FHA Loan Volume Growth Spurs Automation Efforts

Since Federal Housing Administration mortgages now account for more than 30% of any given home lender's originations, technology vendors are working hard to automate these loans to help their customers build volume.

For example, MortgageFlex Systems Inc. in Jacksonville, Fla., has completed the first of three planned phases of a project linking LoanQuest, its loan origination system, to the FHA Connection Web site.

FHA Connection, introduced in 1997, provides an accelerated means of obtaining case numbers, remitting mortgage insurance, obtaining borrower authorization codes, logging appraisals and various other functions. The Department of Housing and Urban Development requires lenders to use the site for any interactions that can be accomplished via the Internet. Even so, the connection is seldom embedded in an origination system.

The link to LoanQuest is intended to give MortgageFlex customers that are FHA-approved lenders real-time access for originating and servicing government-insured loans. The project's first phase automates lenders' initial contacts with the agency.

"LoanQuest fully supports all FHA functions," said Craig Bechtle, the chief operating officer at MortgageFlex, "so when that became the 'product du jour,' it wasn't a stretch for us.

"The biggest hurdle," Bechtle said, "is getting customers fully and properly trained" to work with the agency. MortgageFlex has addressed this issue by offering customers free courses on how to use LoanQuest for FHA lending.

Similarly, Mortgage Builder Software Inc. has gone live with its interface to FHA Connection. The link lets Mortgage Builder users gain access to the HUD system's functions without leaving the vendor's platform.

Lenders say they are seeing the benefits. "It really speeds things up for us," said Allison Renaud, the chief underwriter and mortgage operations manager at Peoples State Bank in Madison Heights, Mich., an early tester of the FHA Connection-Mortgage Builder link that has been using it successfully for several months.

Peoples State uses FHA Connection to order case numbers and assign and log appraisals, among other things. Instead of switching between Mortgage Builder and the FHA site, Renaud said, "we can do the insurance application in just a few minutes with virtually no data reentry. Before, … we could spend 15 to 20 minutes just on that one task."

VirPack in Vienna, Va., has completed a test of end-to-end electronic case binder delivery with FHA and is now supplying such delivery to Wintrust Mortgage Corp. in Oakbrook Terrace, Ill.

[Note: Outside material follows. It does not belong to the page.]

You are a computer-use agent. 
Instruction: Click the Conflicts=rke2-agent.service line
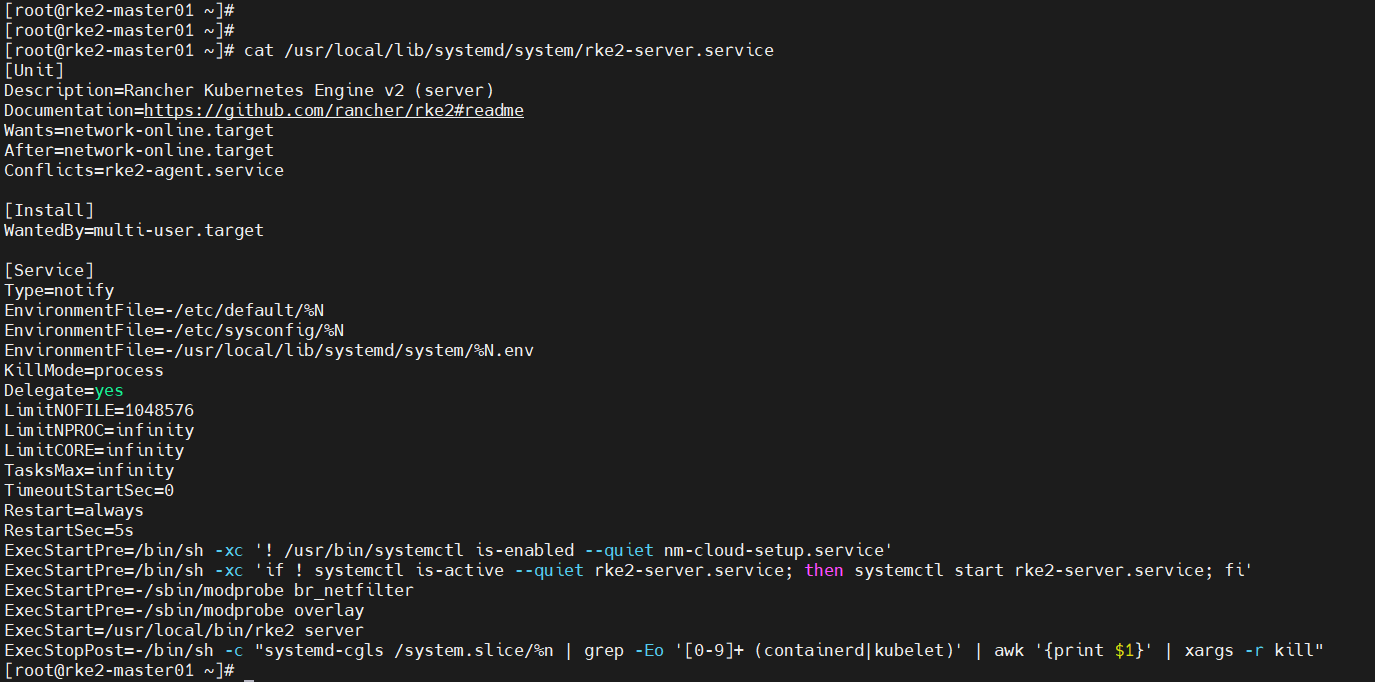pos(143,170)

With one click of the mouse, the case binder is created, indexed, stacked and delivered to the appropriate FHA regional office.

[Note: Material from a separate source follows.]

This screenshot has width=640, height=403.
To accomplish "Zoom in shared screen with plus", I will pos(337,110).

"We had been keeping an eye on HUD's specs for a while," said VirPack's president, Michael Coar. "We talked to our customers a while back when FHA was in the single digits, in terms of their volume, but now it could be as much as 80% or more. So, we looked at" electronic case binders "and built the spec. Our phone started ringing about this, given that FHA volume is huge now."

Xerox Mortgage Services of Alpharetta, Ga., also has a connector to FHA that allows for one-click submission of loans to the agency. In discussing the overall industry significance of FHA's path to accepting electronic delivery, Greg Smith, a vice president at Xerox Mortgage Services, said, "This means the path to the eventual full electronic mortgage is being paved in sequential steps at FHA. It's progress that FHA has delivered their imaged specification and we vendors are stepping up and delivering it to our lender clients."